3.) Don’t make any big decisions
Now is not the time to scratch Harvard off your list of favorite colleges or drop out of all your AP classes. You will get some good data soon, so save your decisions until you have that data available to inform them.
4.) Do register for the next test, especially if the registration deadline is looming.
If this is the first time you’ve taken an SAT, there is a major benefit to taking it again, no matter what score you get. I’m referring to super scores, where colleges look at your highest math and highest reading scores, even if they are from two different days. So, all you need to do to improve your score is improve one of the two sections. Combine this benefit with the fact that there is no risk to taking it a second time, and there’s no reason not to sign up for Round Two right away.
5.) Do start studying for the ACT if that’s your next move.
All of the colleges in the United States that take the SAT will also take the ACT in addition or instead. It’s true that some students do exactly the same on both tests, but there are also students who have a clear affinity for one or the other. Since you’ve just finished the SAT and you’re trying to keep your mind off of it until the scores show up, one way to distract yourself is to try a practice ACT.
6.) Do contact the College Board in a few days
If a few days have passed and your scores are still pending, it would be very reasonable of you to contact the College Board and ask about the issue. You can send them an email via their website, but I recommend calling them at 866-756-7346.

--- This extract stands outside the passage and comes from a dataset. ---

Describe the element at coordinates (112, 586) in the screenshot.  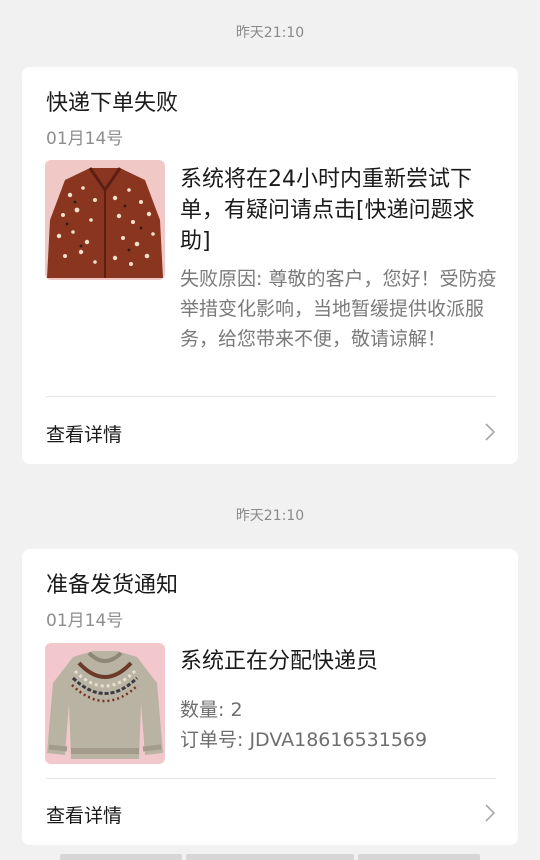
I see `card-title: 准备发货通知` at that location.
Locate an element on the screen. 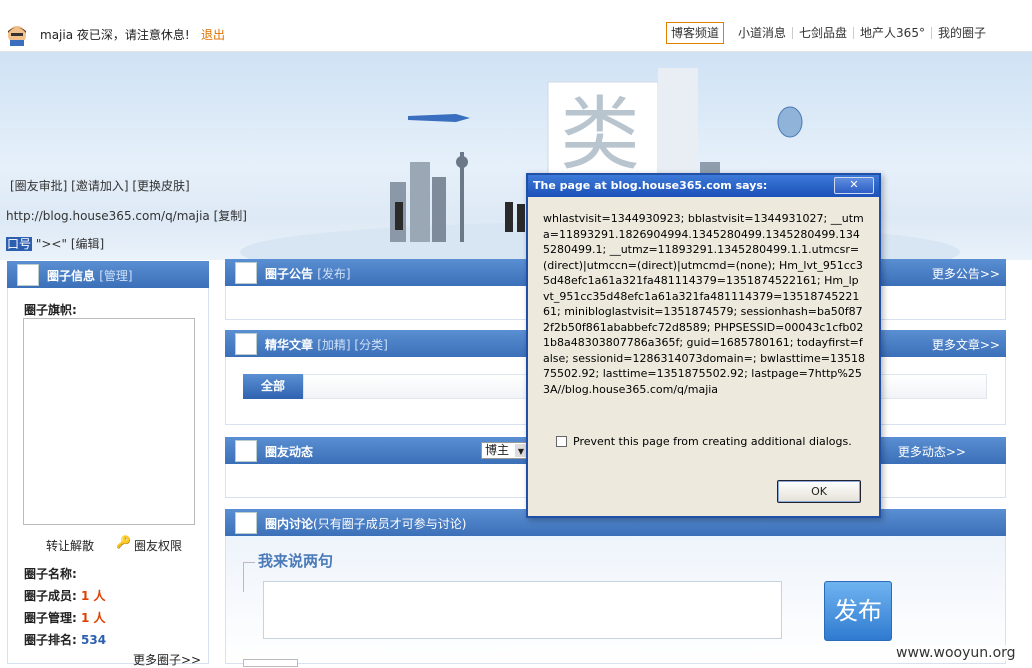 Image resolution: width=1032 pixels, height=668 pixels. admins-row: 圈子管理: 1 人 is located at coordinates (65, 618).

7.) Do talk to your guidance counselor if the problem persists
It never hurts to check in with your school guidance counselor, so go ahead and let him or her know you have a pending score. If a week has passed and you haven’t gotten any satisfaction from the College Board, it’s ok to ask your counselor to contact them on your behalf. Just remember to use your best manners, because many colleges ask guidance counselors to write letters of recommendation as a part of your application.